Reforma agraria memang sudah dimasukkan dalam Rencana Pembangunan Jangka Menengah Nasional (RPJMN) sejak awal pemerintahan Presiden Jokowi. Sebanyak 9 juta hektar tanah ditegaskan menjadi Tanah Objek Reforma Agraria (TORA) oleh pemerintah. Luasan tersebut dibagi dalam 2 skema pemberian, yaitu skema legalisasi aset (4,5 juta hektar) dan skema redistribusi tanah (4,5 juta hektar).
Namun dalam perjalanannya, program legalisasi aset melalui skema pemberian tanah transmigrasi yang belum bersertifikat (0,6 juta hektar) dan PRONA (3,9 juta hektar) lebih mendominasi pelaksanaan reforma agraria pemerintah. Program redistribusi tanah melalui skema pemberian tanah bekas Hak Guna Usaha dan tanah terlantar (0,4 juta hektar) relatif berjalan di tempat. Sedangkan pelepasan kawasan hutan (4,1 juta hektar), hanya berlaku untuk semua kawasan di luar Pulau Jawa.
Konflik Agraria di Indonesia
Sejak zaman Reformasi 1998, konflik agraria di Indonesia belum mendapat perlakuan khusus dari pemerintah. Konflik agraria ini merujuk pada pertentangan klaim mengenai siapa yang berhak atas akses tanah, antara kelompok rakyat dengan lembaga pemerintah atau badan usaha yang bergerak di bidang produksi, ekstraksi, konservasi, dan lainnya. Penyebab munculnya konflik agraria pun bermacam-macam, mulai dari konflik-konflik lama warisan zaman Belanda sampai konflik baru yang muncul karena surat keputusan pemerintah yang memberi perizinan pada badan usaha tertentu dengan memasukkan tanah kepunyaan akses rakyat ke dalam konsesi-konsesi agraria atau pembangunan infrastruktur.
Diterbitkannya Undang-Undang Nomor 2 Tahun 2012 Tentang Pengadaan Tanah Bagi Pembangunan Untuk Kepentingan Umum menjadi salah satu contoh penyebab munculnya konflik agraria. Melalui undang-undang tersebut, pembangunan yang mengatasnamakan kepentingan umum menjadi semakin marak. Padahal, maraknya pembangunan juga turut menyemarakkan jumlah konflik agraria di daerah. Hasil yang paling terlihat salah satunya adalah dampak demografis, dimana perubahan demografis yang terjadi akan memunculkan perbedaan kelas antara yang memperoleh manfaat dan yang tidak memperoleh manfaat, atau lebih tepatnya tersisih dari pembangunan. Mereka yang tersisih dari pembangunan biasanya masyarakat setempat, petani gurem, pekebun, pemilik tambak kecil, fakir-miskin, dan sebagainya.

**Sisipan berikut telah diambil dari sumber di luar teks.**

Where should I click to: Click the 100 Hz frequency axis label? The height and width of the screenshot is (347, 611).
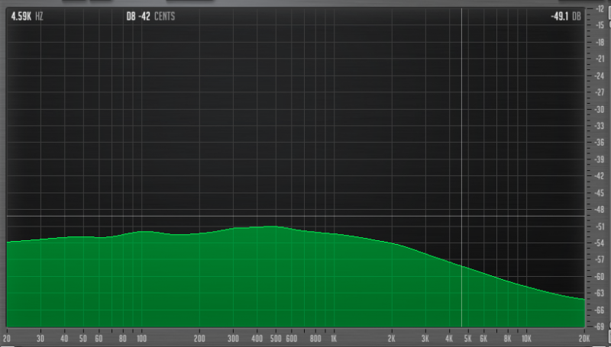pyautogui.click(x=141, y=337)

Oleh sebab itu, konflik agraria bersifat struktural. Semakin lama konflik tersebut, semakin menciptakan konsentrasi pemilikan, penguasaan, penggunaan, dan pemanfaatan tanah pada satu pihak, dan semakin menghilangkan hak atau akses agraria pada pihak rakyat. Situasi agraria yang timpang tersebut justru menurunkan produktivitas dan kesejahteraan rakyat, terutama petani sebagai kelompok yang hidupnya berkaitan langsung dengan tanah. Fenomena ketimpangan penguasaan dan pemilikan tanah turut berpengaruh pada meningkatnya kemiskinan dan pengangguran di pedesaan.

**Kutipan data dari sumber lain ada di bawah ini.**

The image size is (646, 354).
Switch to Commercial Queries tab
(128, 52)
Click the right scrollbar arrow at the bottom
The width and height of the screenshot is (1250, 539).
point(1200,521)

Data Ombudsman RI menunjukkan terdapat 450 konflik agraria di sepanjang tahun 2016 dengan luas area konflik mencapai 2.829.255 hektar. Ombudsman RI mencatat adanya dugaan maladministrasi pertanahan yang mendasari dan turut menambah jumlah konflik tersebut. Bentuk maladministrasi yang paling sering terjadi selama tahun 2016 berupa penundaan berlarut (32,6%), penyalahgunaan wewenang (17,7%), penyimpangan prosedur (16,0%), dan tidak memberikan pelayanan (15,7%). Sedangkan Konsorsium Pembaruan Agraria (KPA) juga mencatat terdapat 450 konflik agraria di tahun 2016 dengan luas area konflik mencapai 1.265.027 hektar dan melibatkan 86.745 Kepala Keluarga. Provinsi penyumbang konflik agraria tertinggi secara berturut-turut adalah Riau (44 konflik), Jawa Timur (43 konflik), Jawa Barat (38 konflik), dan Sumatera Utara (36 konflik).

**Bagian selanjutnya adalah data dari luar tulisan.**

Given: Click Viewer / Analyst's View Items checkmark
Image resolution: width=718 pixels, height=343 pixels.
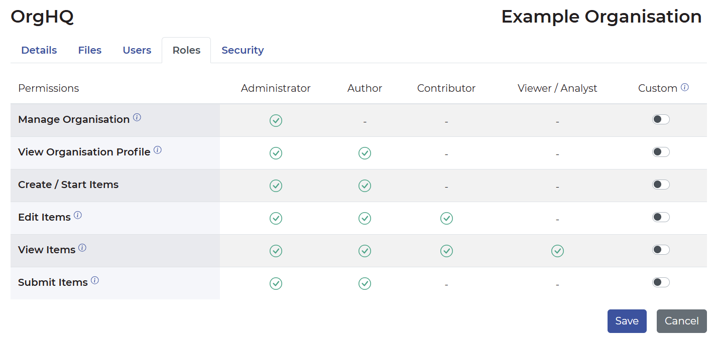Looking at the screenshot, I should coord(557,251).
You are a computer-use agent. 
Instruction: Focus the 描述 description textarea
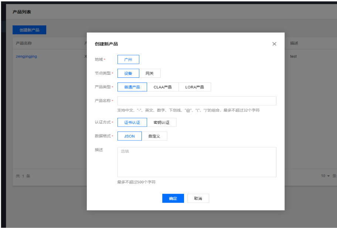tap(197, 162)

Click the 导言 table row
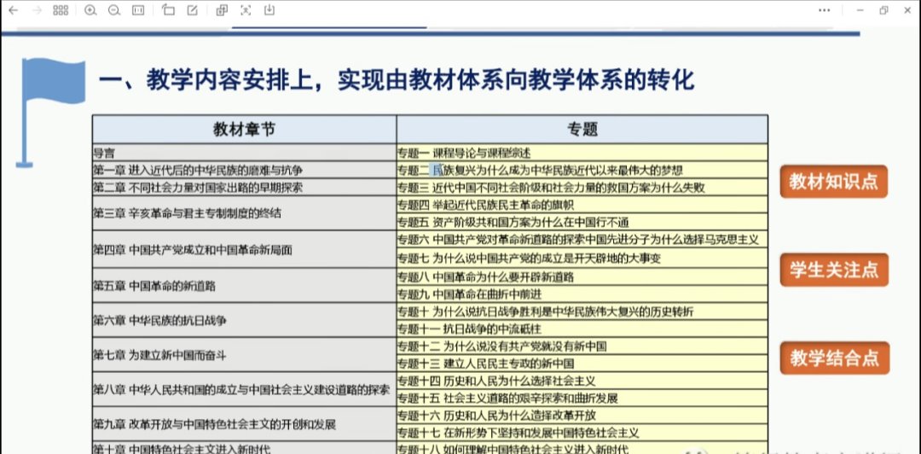244,154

Konflik Agraria di Jawa Timur
Konflik agraria yang terjadi di Indonesia merupakan salah satu masalah besar yang sudah bersifat kronis. Pada dasarnya, kondisi tersebut tidak terlepas dari kebijakan pertanahan yang hanya fokus pada peningkatan produktivitas yang berujung pertumbuhan ekonomi semata. Sementara penataan aset produksi malah terabaikan, yang berakibat masyarakat semakin terpinggirkan dan kehilangan akses pada tanah. Padahal, konflik agraria sesungguhnya tidak hanya berdampak pada masyarakat secara langsung, tetapi juga berdampak pada program pemerintah seperti program ketahanan pangan, perumahan rakyat, pengentasan kemiskinan, dan lingkungan hidup.
Pernyataan bahwa Jawa Timur sebagai lumbung pangan nasional nampaknya perlu ditinjau kembali. Dari daftar provinsi penyumbang konflik agraria, Jawa Timur menempati peringkat kedua. Hal ini menunjukkan bahwa kondisi pertanian di Jawa Timur masih jauh panggang dari api. Belum adanya kepastian hak kuasa atas tanah, sulitnya petani mendapatkan akses modal untuk produksi pertanian, serta maraknya tengkulak dan impor pangan menjadi varian dari problem agraria di Jawa Timur.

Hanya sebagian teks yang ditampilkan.